> **FRAGMENTO PARA LEER**:
========
El domingo trastornaba mi ritmo. Sin obligación periodística, no sabía cómo llenar las horas hasta las cuatro o las cinco de la madrugada, en que podía pretender, con algún éxito, el sueño. Con pereza de escribir, usaba de este gracioso remanente de tiempo para tener mis lecturas al día y releer las preferidas. En mi casa todos cuidaban de respetar mi sueño contra los visitantes inoportunos, circunstancia que me permitió conocer que algo grave sucedía al sentirme llamado a las ocho de la mañana del lunes. La persona a cuyo requerimiento se me había despertado me esperaba en el despacho, mirando por la ventana el desperezarse de la calle popular. Su rostro tenía una expresión de cansancio, el ajamiento de quien ha perdido la noche. No muchos días más tarde había de tocarle perder la vida en los canchales de la sierra del Guadarrama. Me parece una prueba de respeto a su muerte no asociar su nombre a la relación que me hizo. Dados los presagios de aquel tiempo, pensé en una nueva desventura irreparable, mientras le preguntaba:
—¿Qué sucede?
—Vengo a decirte, porque acaso convenga que lo conozcas, que anoche han matado a Calvo Sotelo.
No tengo por qué ocultar mi impresión. Fue enorme. La noticia acabó por desvelarme e instintivamente miré hacia la calle, sorprendiéndome encontrarla sin un indicio que denunciase agitación extraordinaria.
—Ese atentado es la guerra —declaré a mi visitante.
—El cadáver —siguió sin pararse en mi observación— ha sido encontrado esta madrugada en el depósito del cementerio. Tenía unos balazos en la cabeza.
========
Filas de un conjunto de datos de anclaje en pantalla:

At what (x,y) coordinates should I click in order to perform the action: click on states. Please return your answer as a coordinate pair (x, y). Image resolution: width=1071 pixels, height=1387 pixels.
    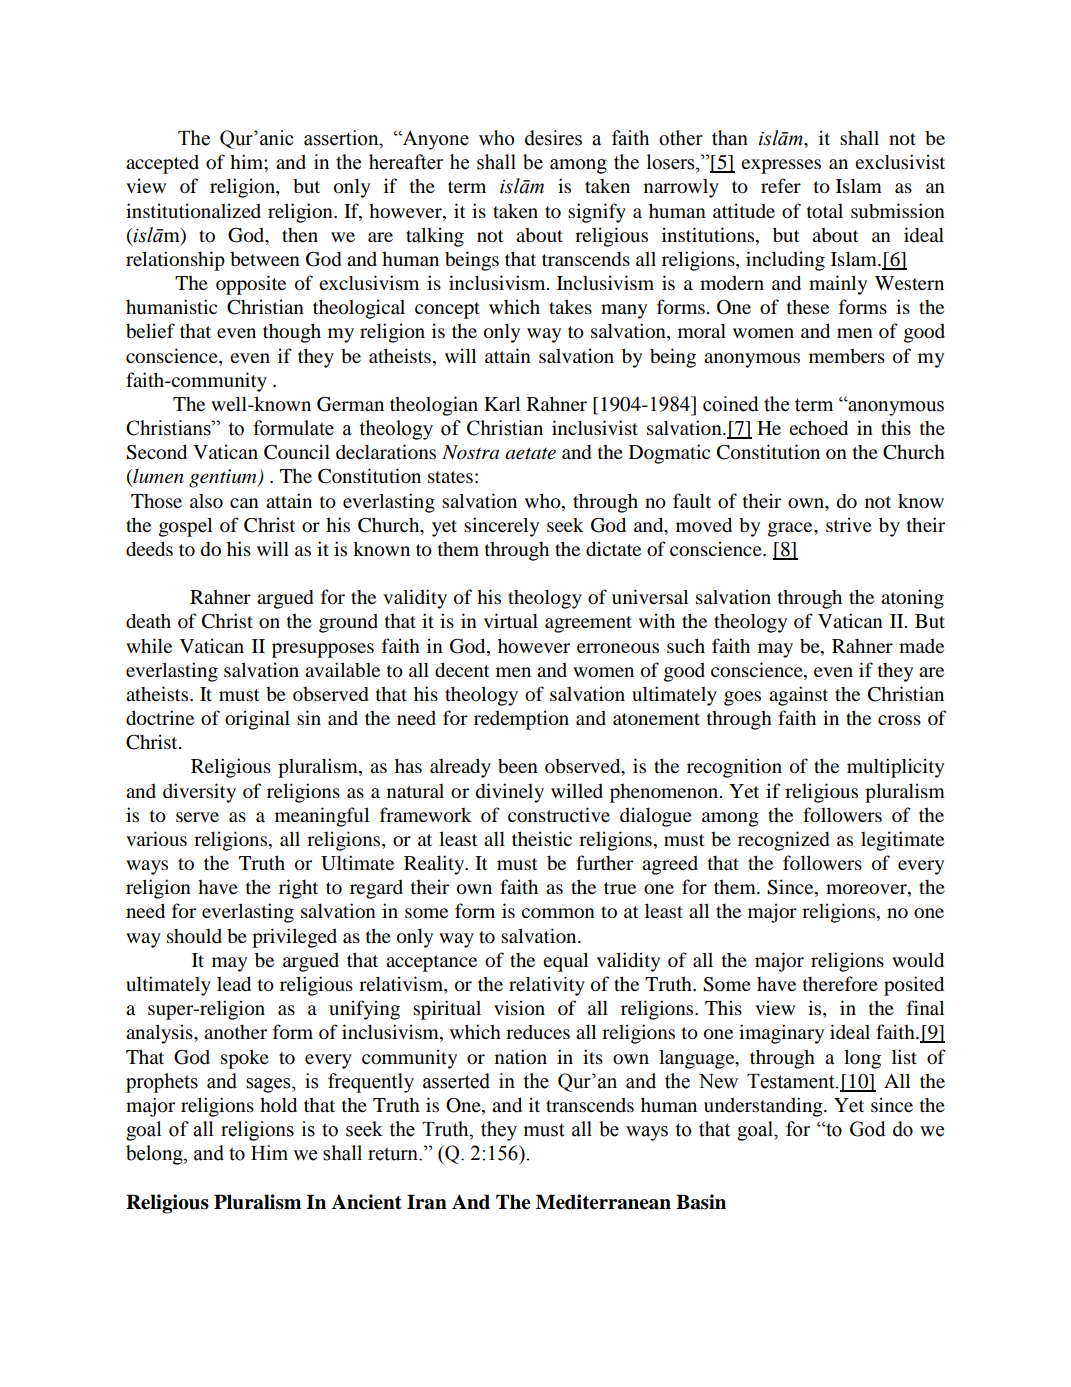
    Looking at the image, I should click on (450, 477).
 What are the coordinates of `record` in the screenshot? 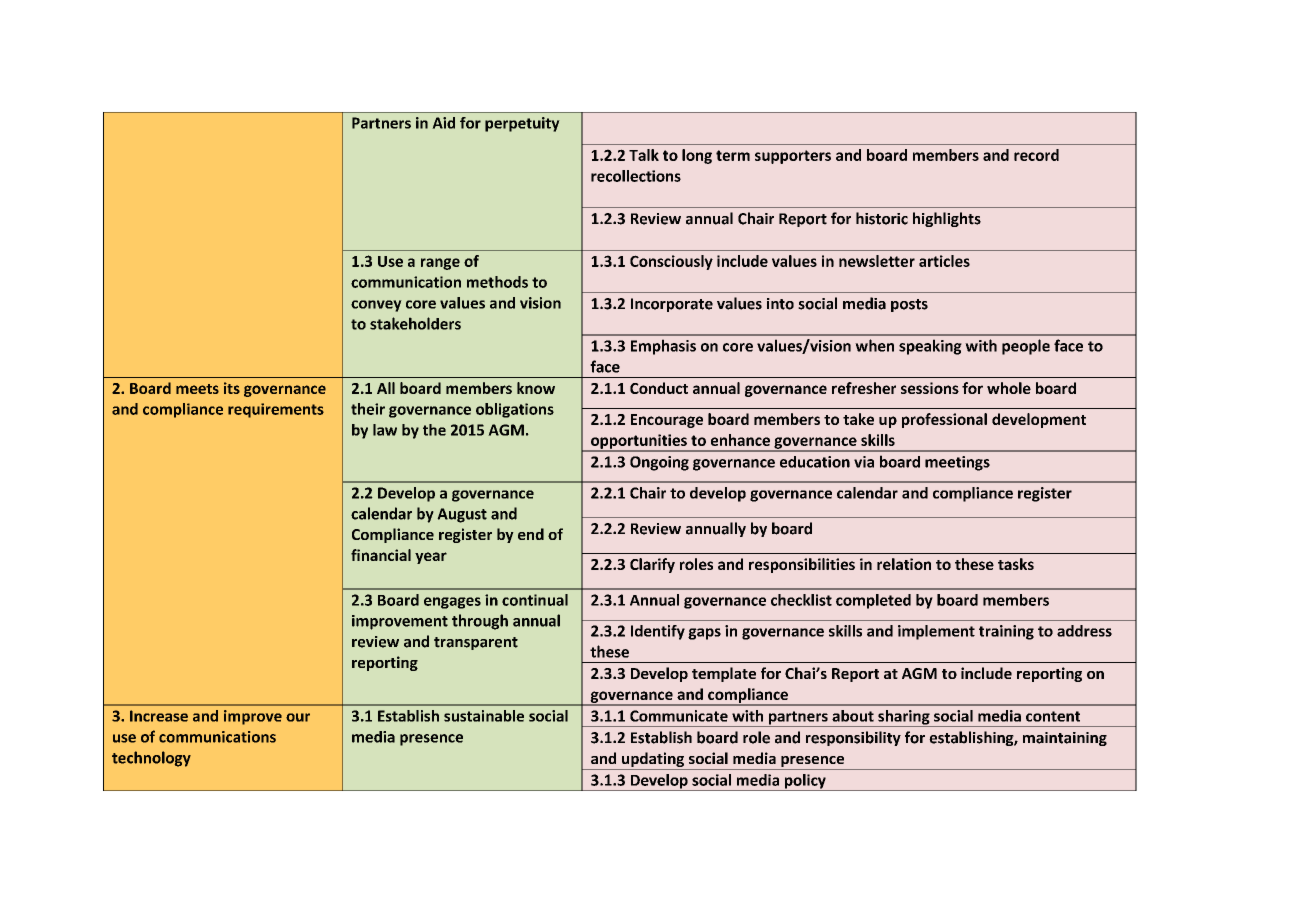 It's located at (1036, 155).
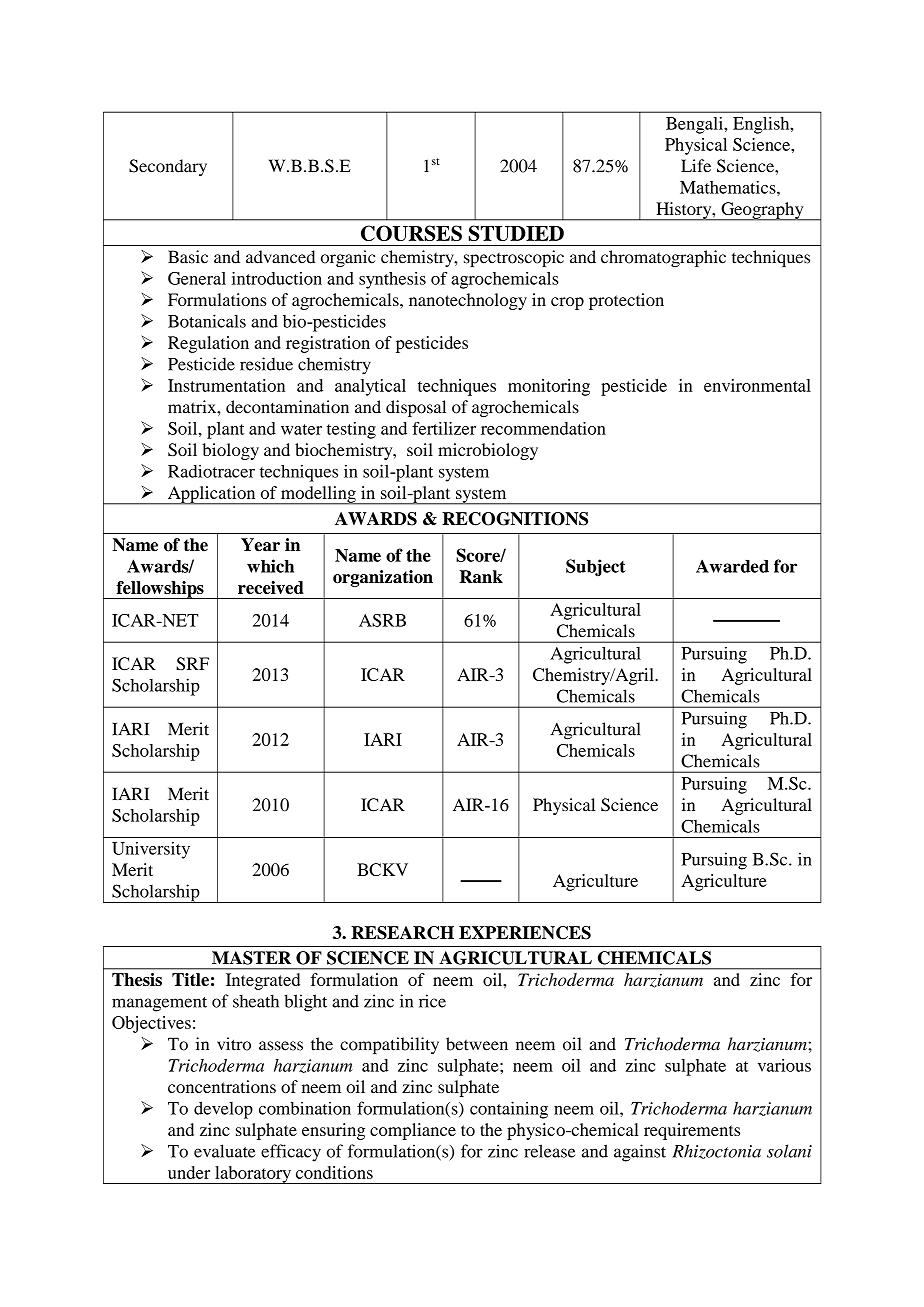 The image size is (924, 1307). I want to click on EXPERIENCES, so click(525, 933).
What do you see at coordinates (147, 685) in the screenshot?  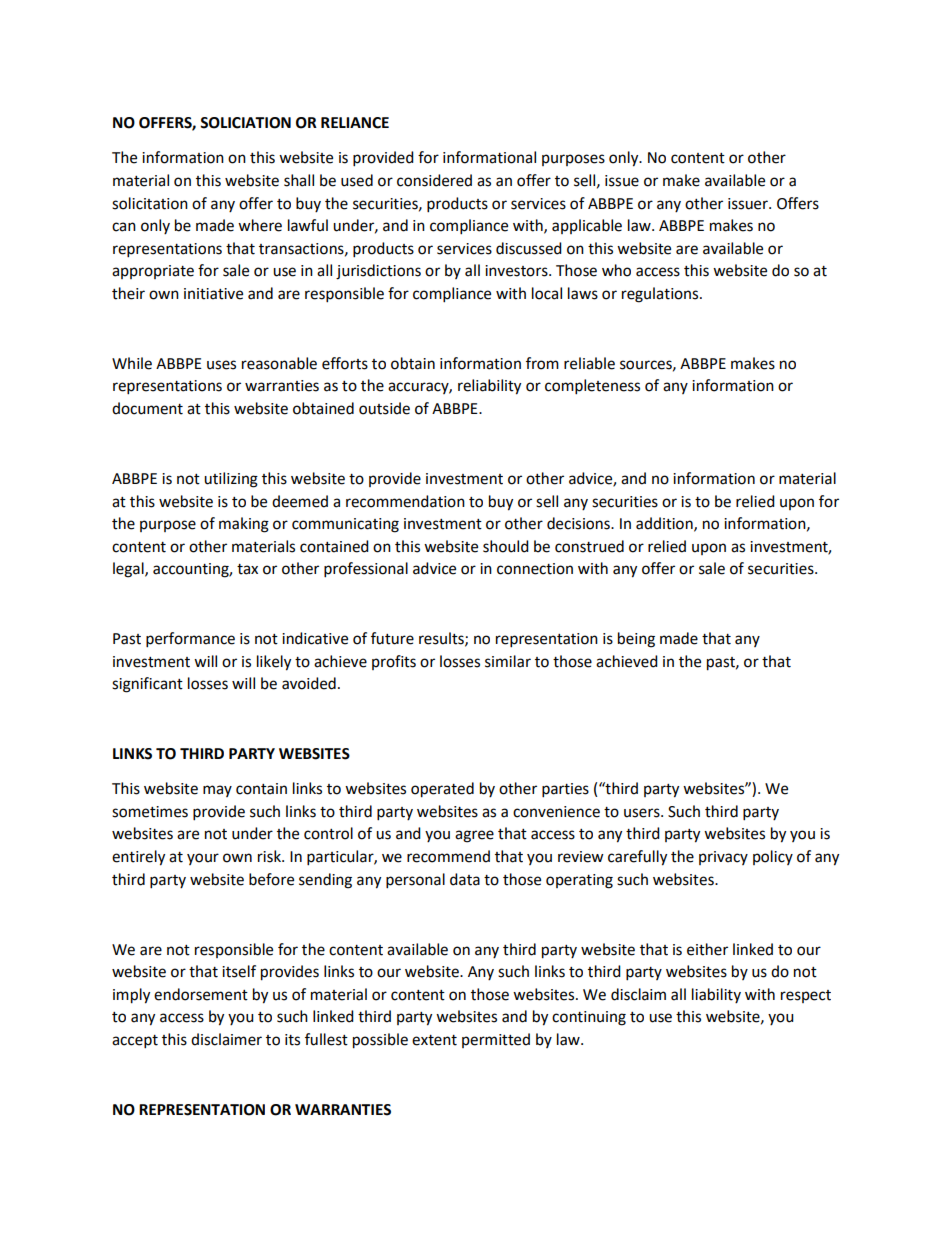 I see `significant` at bounding box center [147, 685].
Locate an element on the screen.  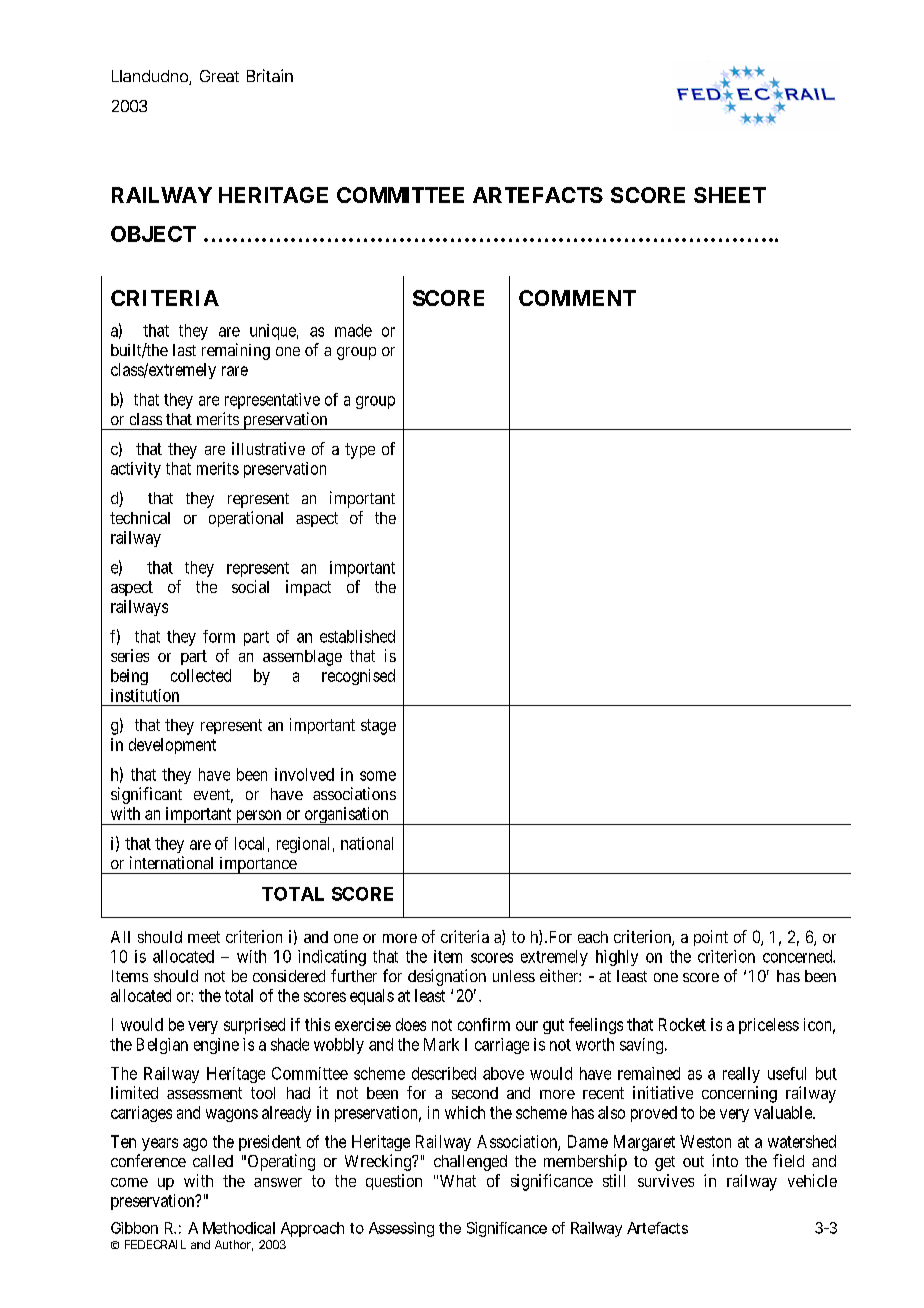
========
> **POR HACER**:
Responde, por favor, estas preguntas sobre el fragmento:
(a) ¿A qué hora del lunes llega la llamada que interrumpe el sueño?
(b) ¿Dónde se encontró el cadáver, según la persona que llega de visita?
(c) ¿Dónde iba a perder la vida esa persona pocos días más tarde?
Los datos no tienen relación con el fragmento.

> **RESULTADO**:
(a) A las ocho de la mañana.
(b) En el depósito del cementerio, esa madrugada.
(c) En los canchales de la sierra del Guadarrama.